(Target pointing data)
>> Start
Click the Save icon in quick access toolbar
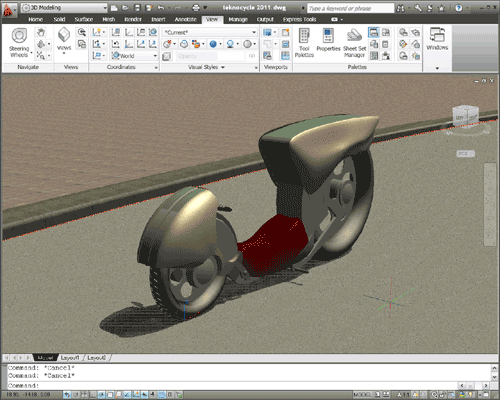500x400 pixels. (x=137, y=8)
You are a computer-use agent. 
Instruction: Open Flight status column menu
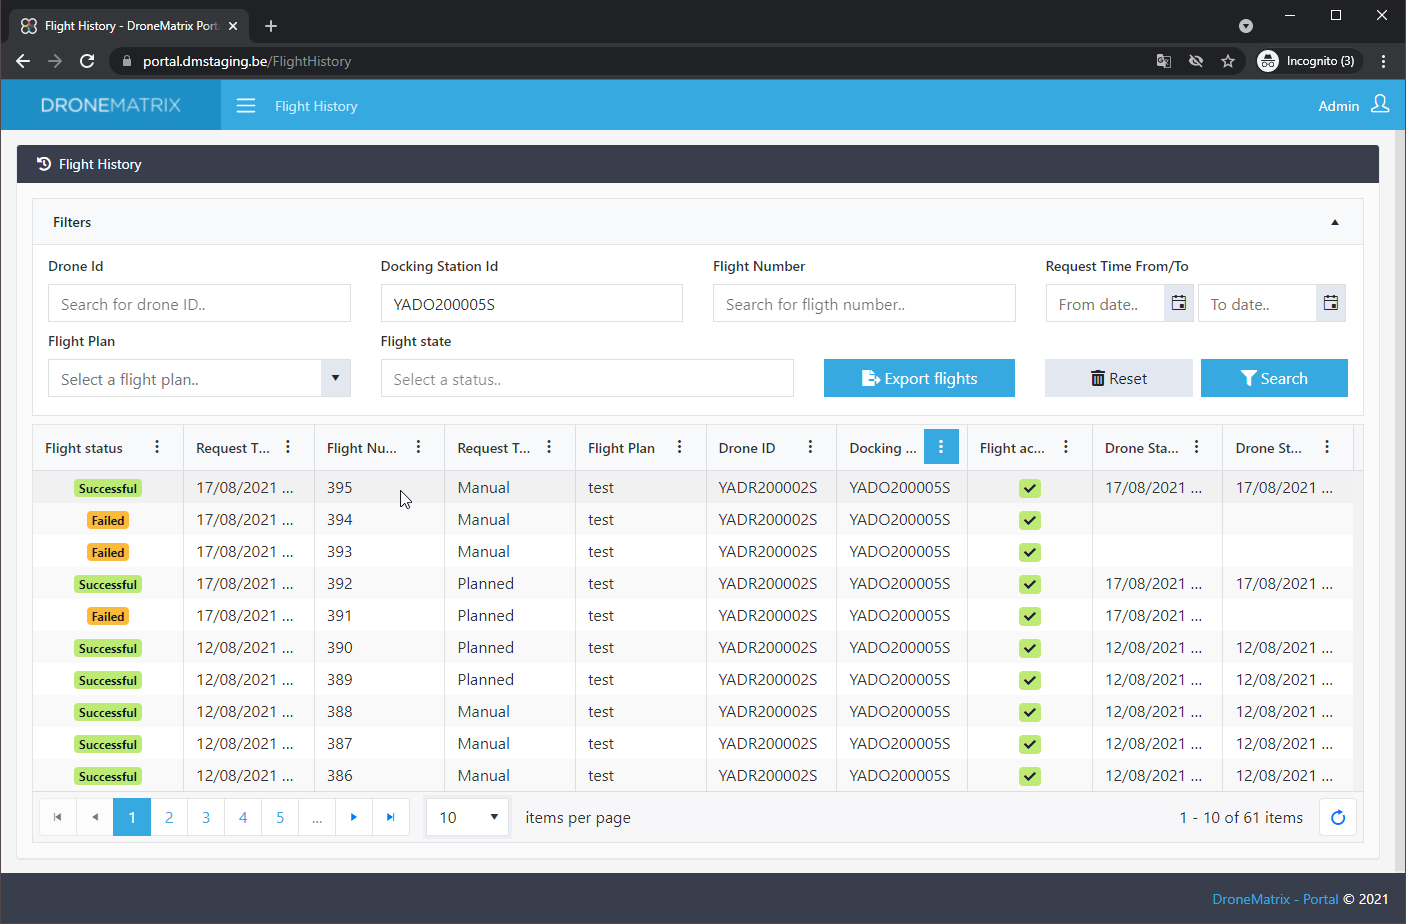point(157,447)
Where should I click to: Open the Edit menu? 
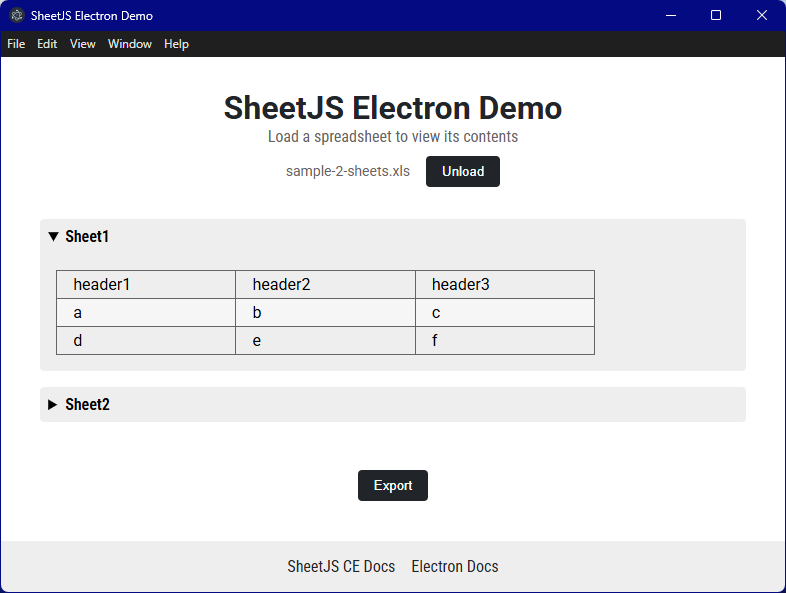[x=47, y=44]
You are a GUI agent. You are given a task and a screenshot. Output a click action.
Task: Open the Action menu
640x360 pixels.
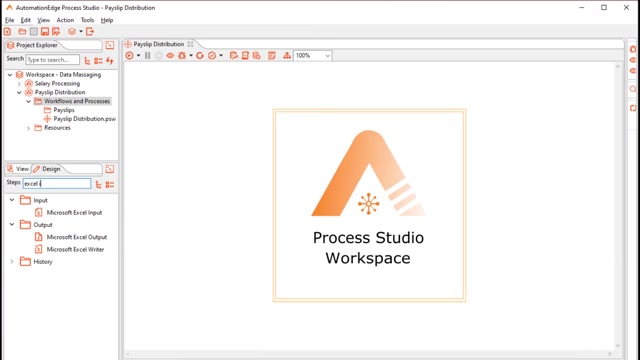(x=65, y=20)
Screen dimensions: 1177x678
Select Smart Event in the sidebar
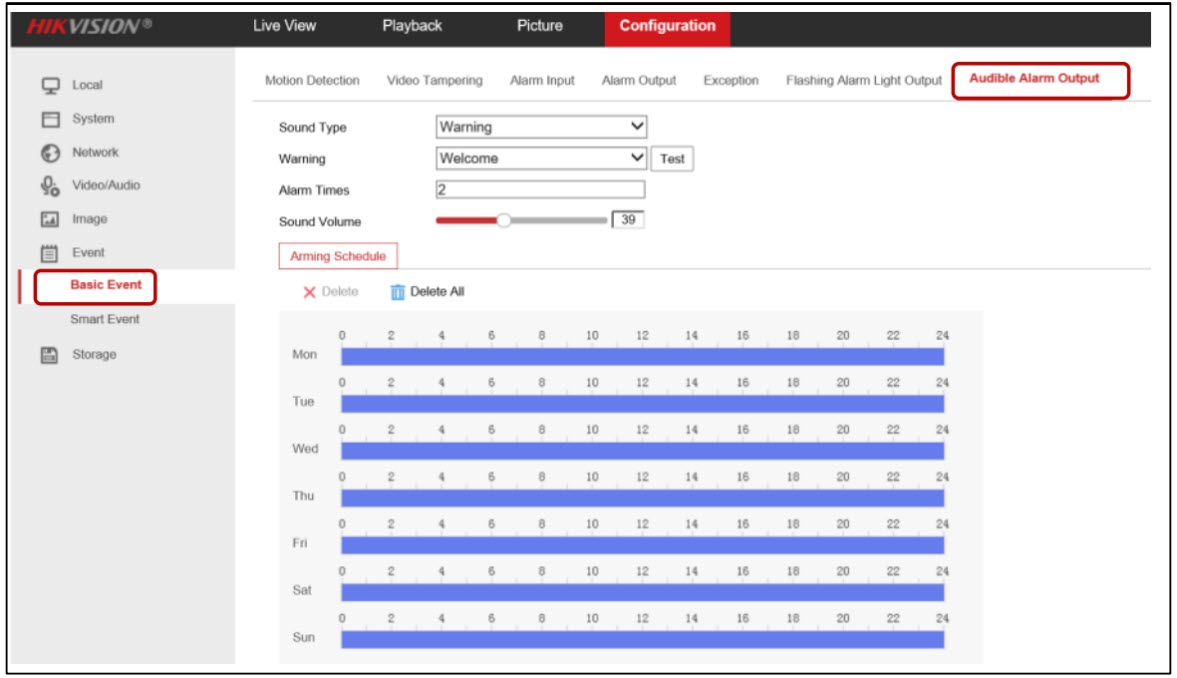105,320

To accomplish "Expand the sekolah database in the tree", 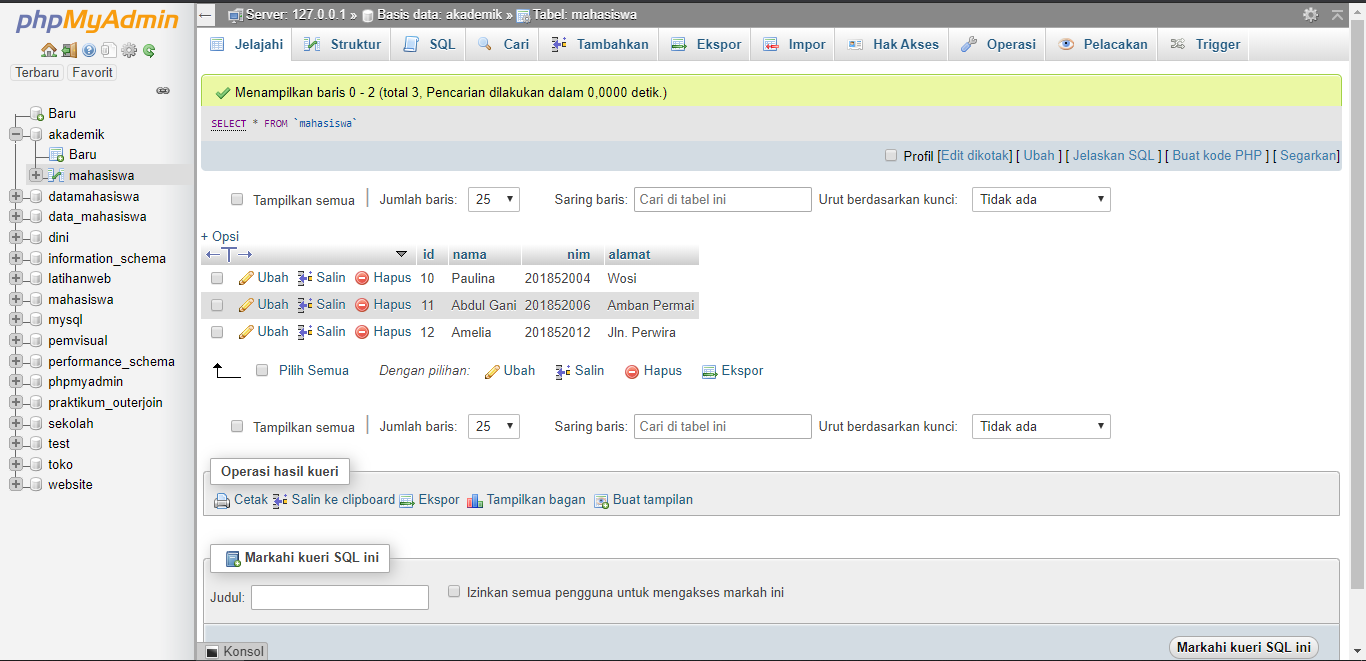I will 15,422.
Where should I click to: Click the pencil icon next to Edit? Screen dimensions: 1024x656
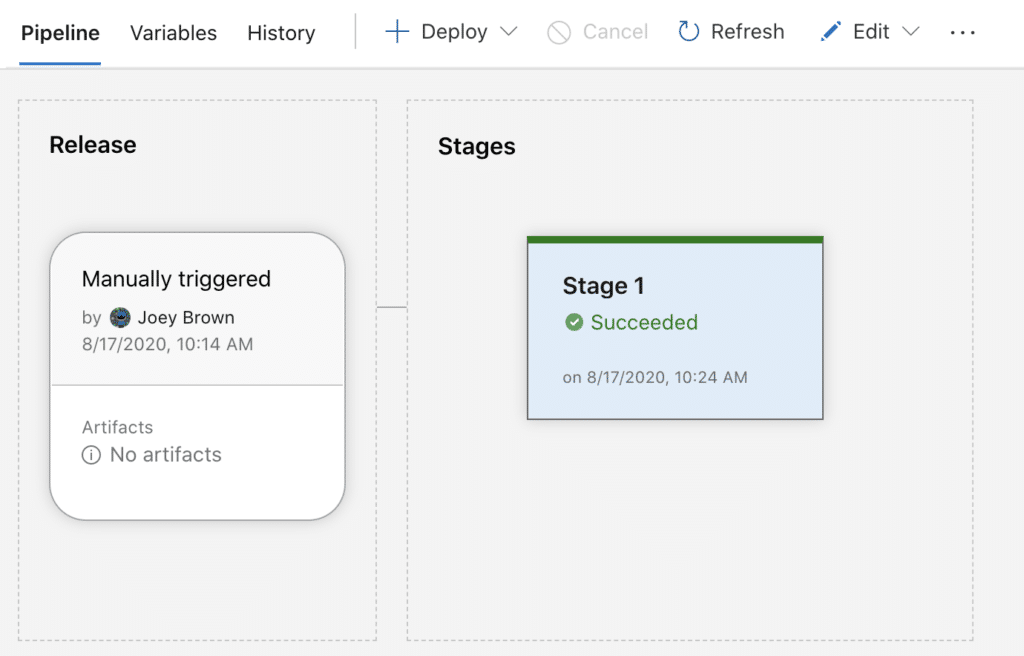point(830,32)
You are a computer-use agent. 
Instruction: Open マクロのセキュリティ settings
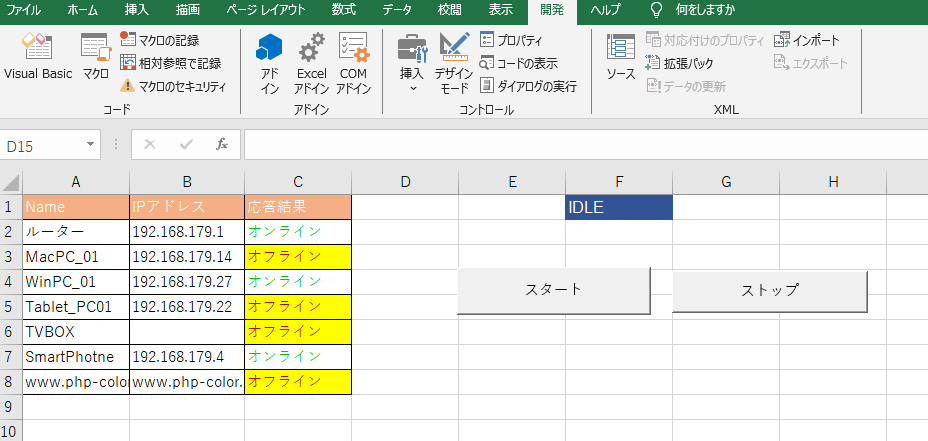(x=173, y=86)
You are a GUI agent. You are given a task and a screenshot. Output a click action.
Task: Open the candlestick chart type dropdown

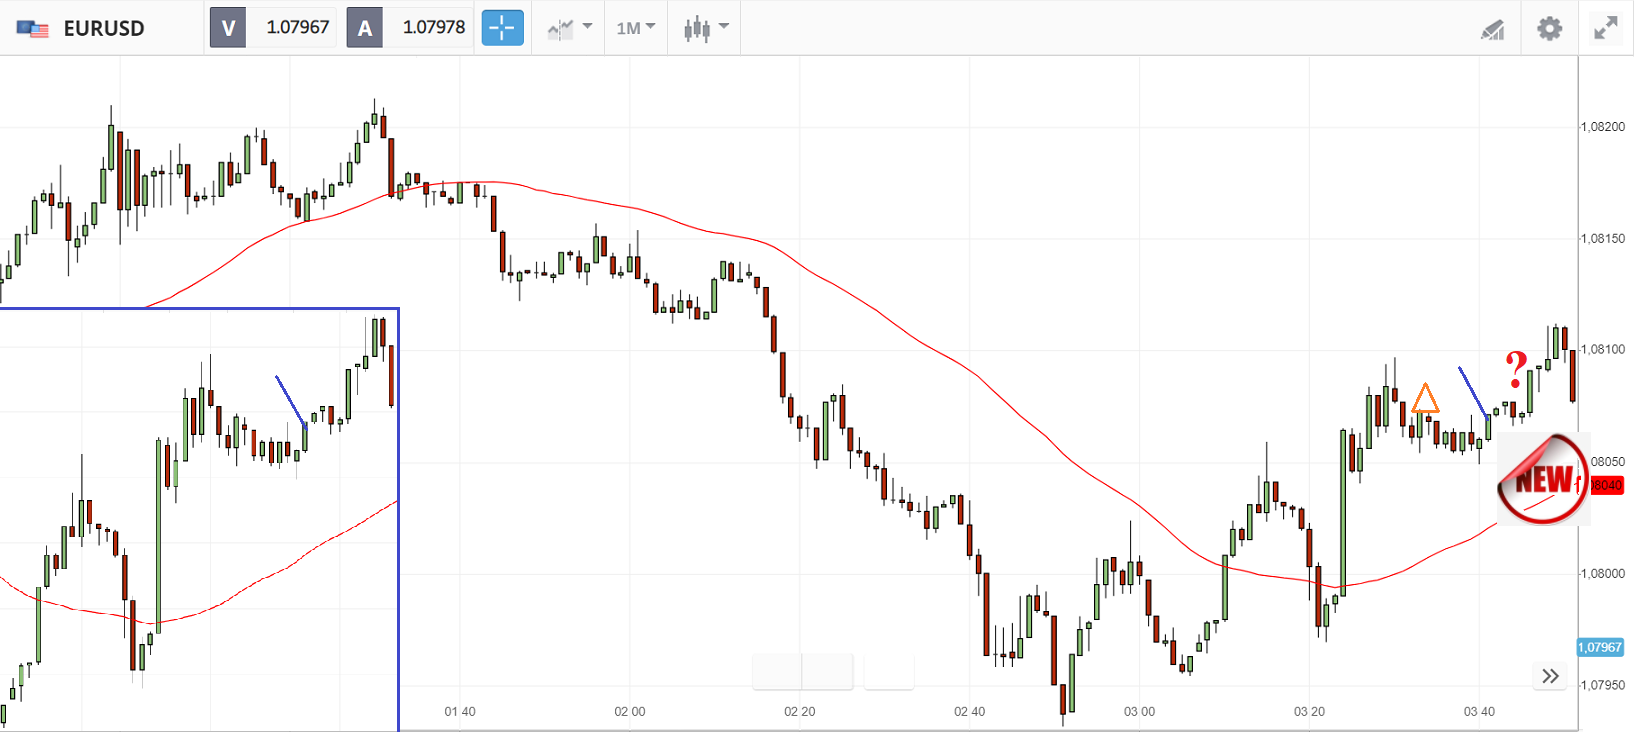tap(706, 28)
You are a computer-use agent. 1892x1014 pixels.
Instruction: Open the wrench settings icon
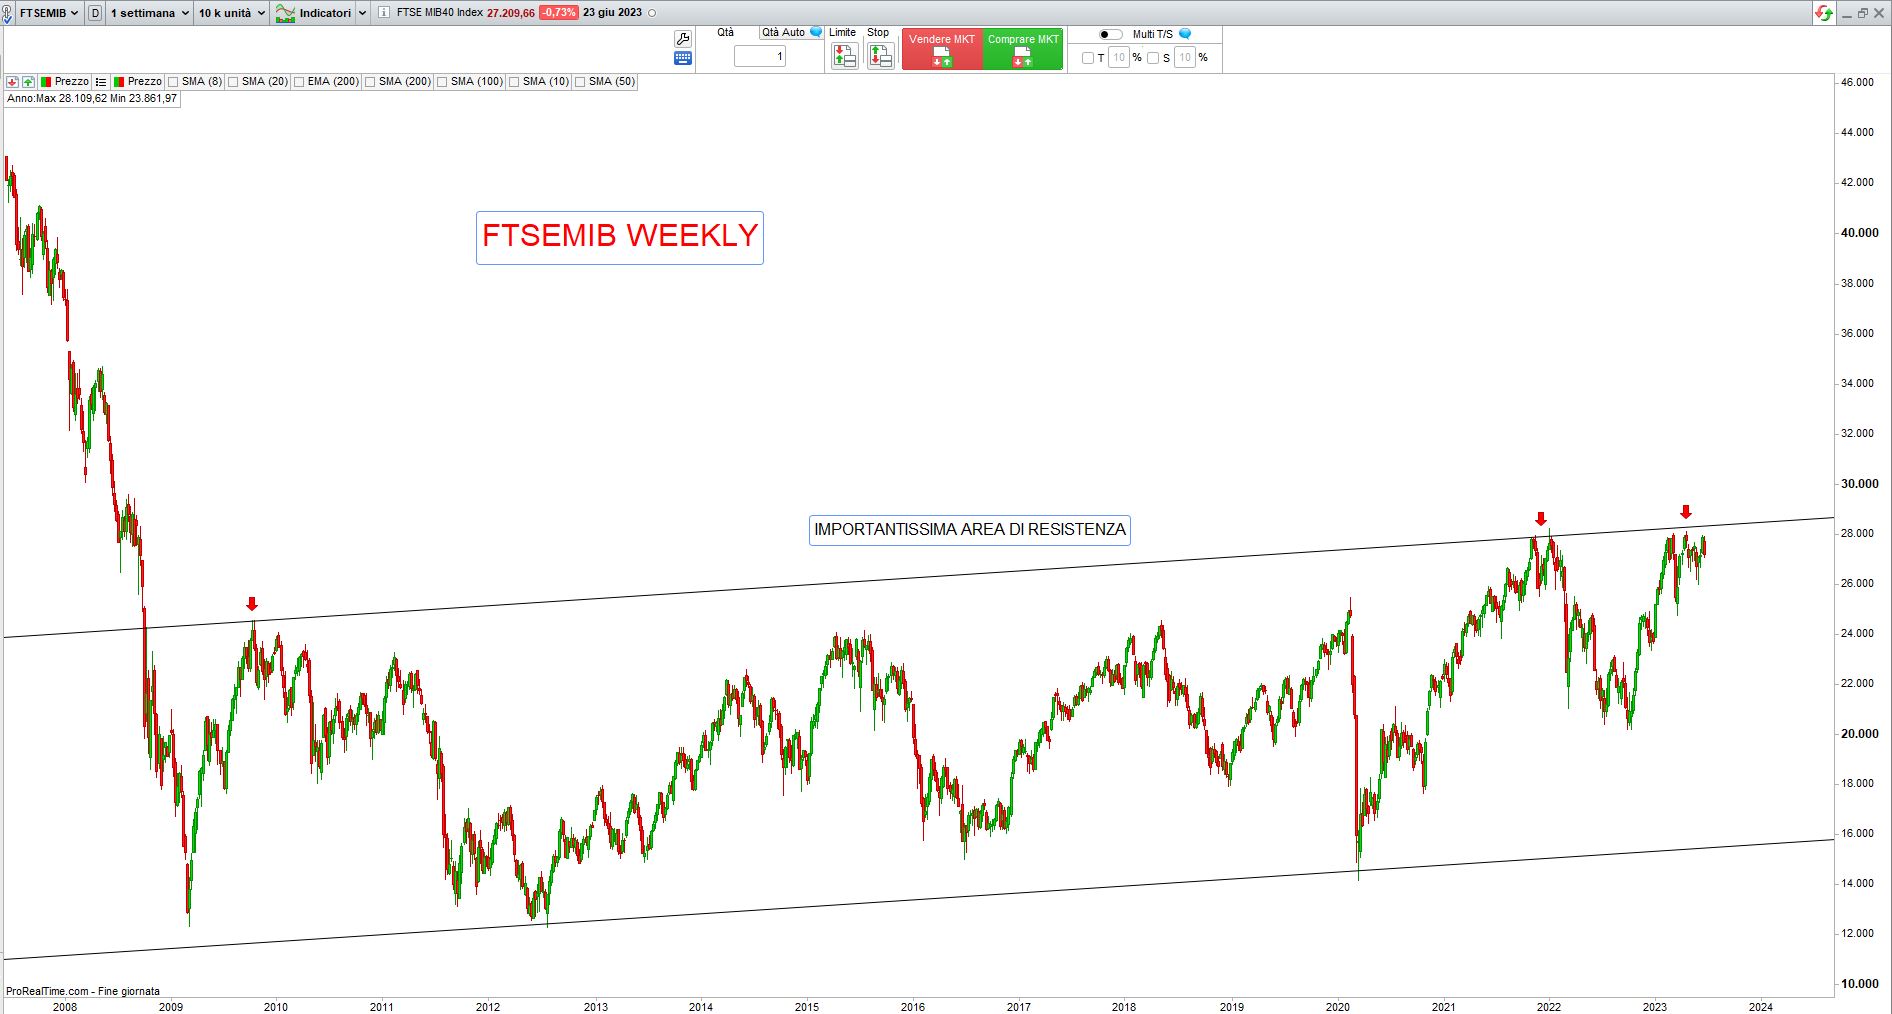683,39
>> End
AIM OF THE EXERCISE >> Render the records as a numbered list from their first line up to and including the line that contains "(x=65, y=20)", skipping blank lines and leaving out the pictures.

COMPLETE RESPONSE >>
1. Click the Save icon in quick access toolbar
2. 500x400 pixels. (x=137, y=8)
3. You are a computer-use agent. 
4. Instruction: Open Flight status column menu
5. point(157,447)
6. Where should I click to: Open the Edit menu? 
7. [x=47, y=44]
8. You are a GUI agent. You are given a task and a screenshot. Output a click action.
9. Task: Open the Action menu
10. 640x360 pixels.
11. (x=65, y=20)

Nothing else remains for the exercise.